Masjid sebagai Penyangga Ekonomi Umat di Era Pajak Tinggi

Menjelang magrib, halaman masjid mulai ramai. Pedagang kecil merapikan dagangan, anak-anak berlarian, jamaah berdatangan membawa sajadah dan lelah seharian bekerja. Setelah iqamah, saf diluruskan, doa dipanjatkan, lalu satu per satu pulang. Esoknya pemandangan serupa terulang. Masjid hadir sebagai pusat ibadah, tetapi sering berhenti sampai di sana.
Di tengah biaya hidup yang naik, pajak yang terasa makin menekan, lapangan kerja yang sempit, dan usaha kecil yang mudah goyah, umat sesungguhnya membutuhkan lebih dari sekadar tempat berdoa. Mereka membutuhkan ruang bersama yang bisa menguatkan ekonomi, memberi ilmu, dan membuka peluang.
Dalam sejarah Islam, fungsi itu pernah dijalankan masjid dengan sangat alami.
Pada masa Rasulullah SAW, masjid bukan hanya tempat salat. Ia menjadi pusat pendidikan, musyawarah, pelayanan sosial, bahkan penguatan kesejahteraan masyarakat. Dari masjid lahir solidaritas, kebijakan, dan keberanian menghadapi tantangan zaman. Artinya, sejak awal Islam tidak memisahkan ibadah dari urusan kehidupan.
Hari ini, banyak masjid berdiri megah dengan bangunan indah dan pengeras suara canggih. Namun tidak sedikit yang masih memaknai peran dirinya sebatas ritual: buka saat waktu salat, ramai saat Ramadan, lalu sepi kembali.
Sementara di sekitar pagar masjid, ada jamaah yang kesulitan mencari kerja, pedagang kecil butuh pasar, keluarga bingung mengatur keuangan, dan anak muda tak tahu harus memulai usaha dari mana.

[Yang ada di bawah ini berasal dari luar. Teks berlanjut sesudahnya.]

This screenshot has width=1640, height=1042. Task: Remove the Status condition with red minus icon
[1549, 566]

Di sinilah transformasi perlu dimulai. Masjid dapat menjadi pusat literasi ekonomi umat. Setelah kajian ba’da subuh, bisa digelar kelas sederhana tentang mengelola utang, menabung, atau menyusun anggaran rumah tangga.

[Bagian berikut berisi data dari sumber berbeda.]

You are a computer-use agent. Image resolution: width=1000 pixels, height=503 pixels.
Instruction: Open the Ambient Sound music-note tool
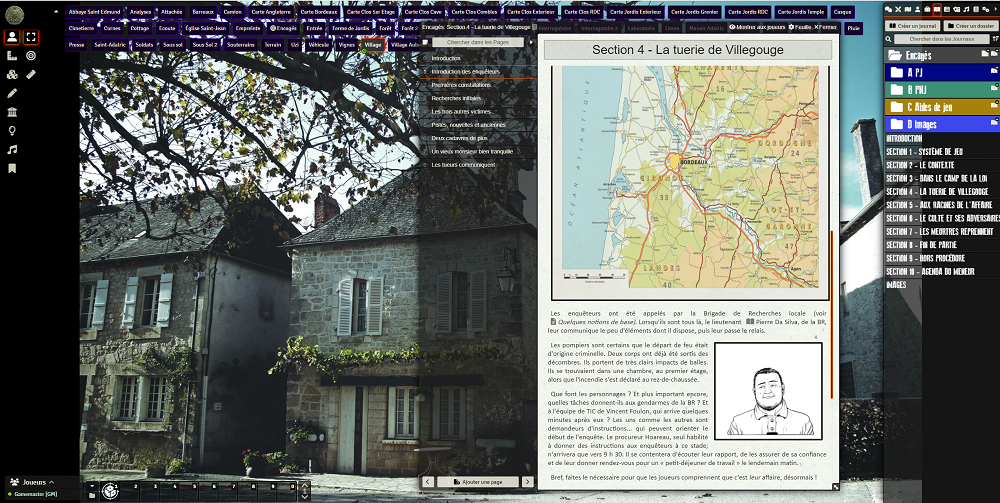click(12, 149)
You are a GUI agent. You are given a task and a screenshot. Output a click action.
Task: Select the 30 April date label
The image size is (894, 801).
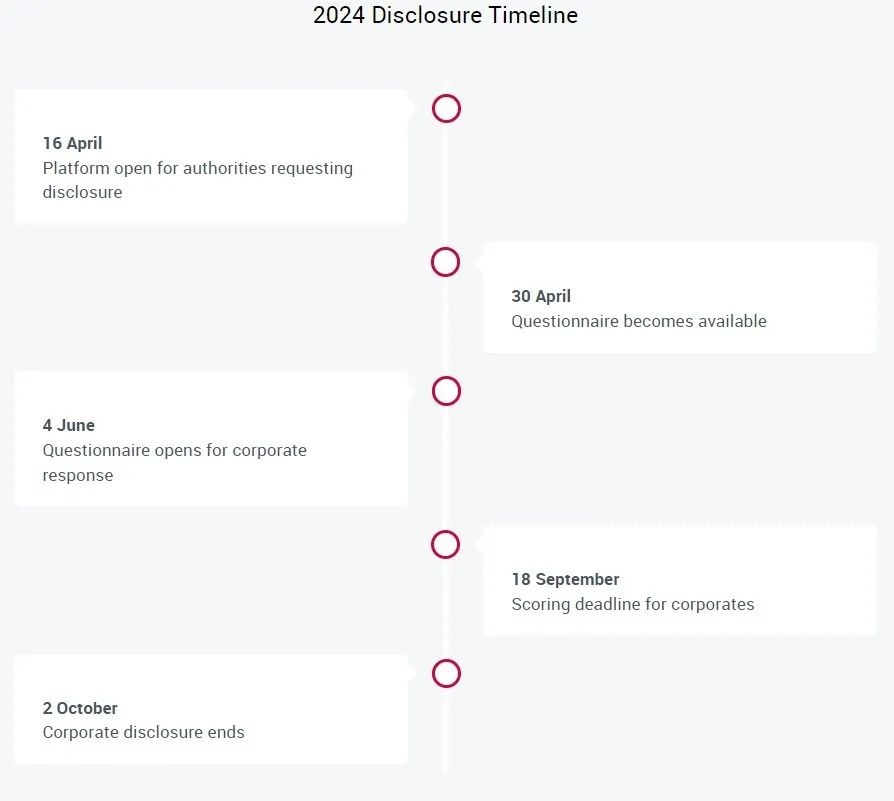541,296
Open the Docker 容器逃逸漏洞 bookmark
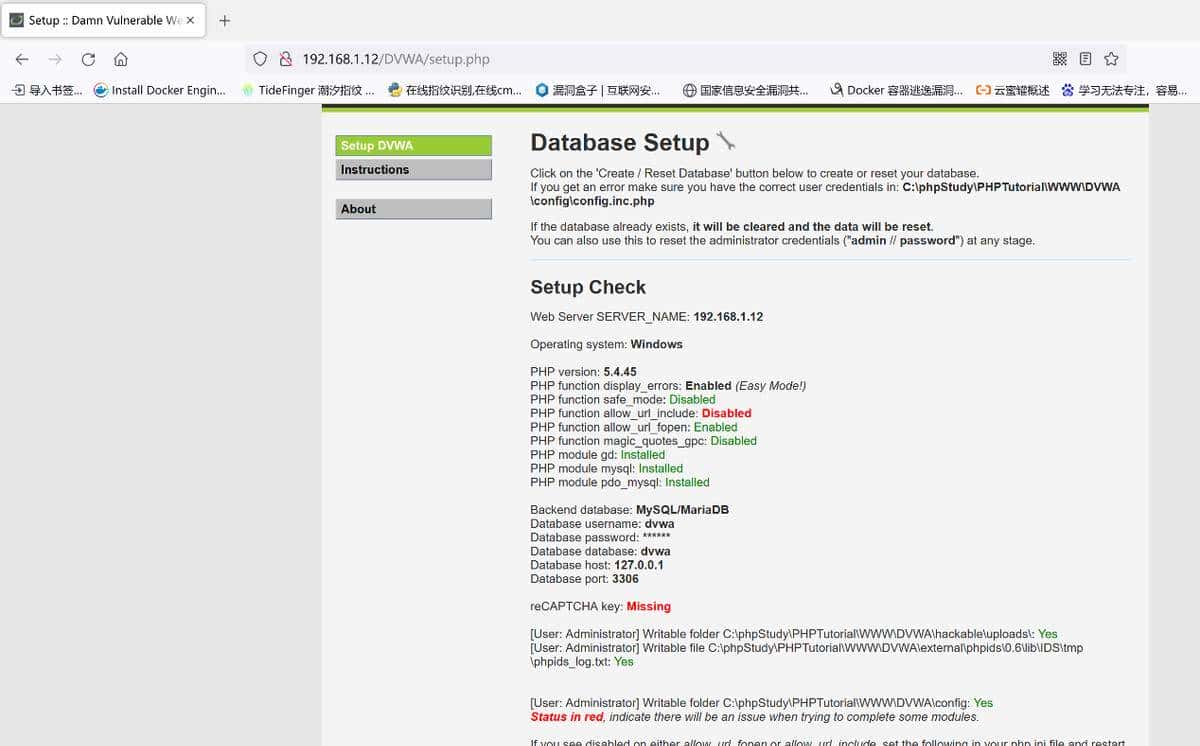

Seusai salat isya, aula masjid dapat dipakai pelatihan pemasaran digital, fotografi produk, atau cara berjualan di marketplace. Jamaah yang ahli akuntansi, desain, hukum, atau teknologi bisa berbagi ilmu kepada sesama.
Lebih jauh lagi, masjid dapat menjadi simpul pemberdayaan jamaah. Data warga yang membutuhkan pekerjaan bisa dipetakan. Pelaku usaha kecil bisa dipertemukan dengan calon pembeli.
Dana sosial tidak hanya habis untuk konsumtif, tetapi juga diarahkan menjadi modal bergulir yang amanah. Koperasi syariah berbasis jamaah, bazar produk warga, hingga klinik konsultasi usaha adalah langkah nyata yang mungkin dilakukan.
Tentu perubahan ini memerlukan pengelolaan profesional. Niat baik saja tidak cukup. Masjid membutuhkan transparansi, kaderisasi pengurus, serta program yang terukur manfaatnya. Jamaah pun perlu melihat bahwa infak dan partisipasi mereka menghasilkan dampak nyata.
Era pajak tinggi dan tekanan ekonomi menuntut jawaban kreatif. Umat tidak bisa hanya menunggu bantuan dari luar. Mereka punya institusi kuat yang sudah mengakar: masjid. Jika keduanya dibangunkan kembali, umat tak hanya punya tempat bersujud, tetapi juga tempat belajar, bertumbuh, dan bangkit bersama.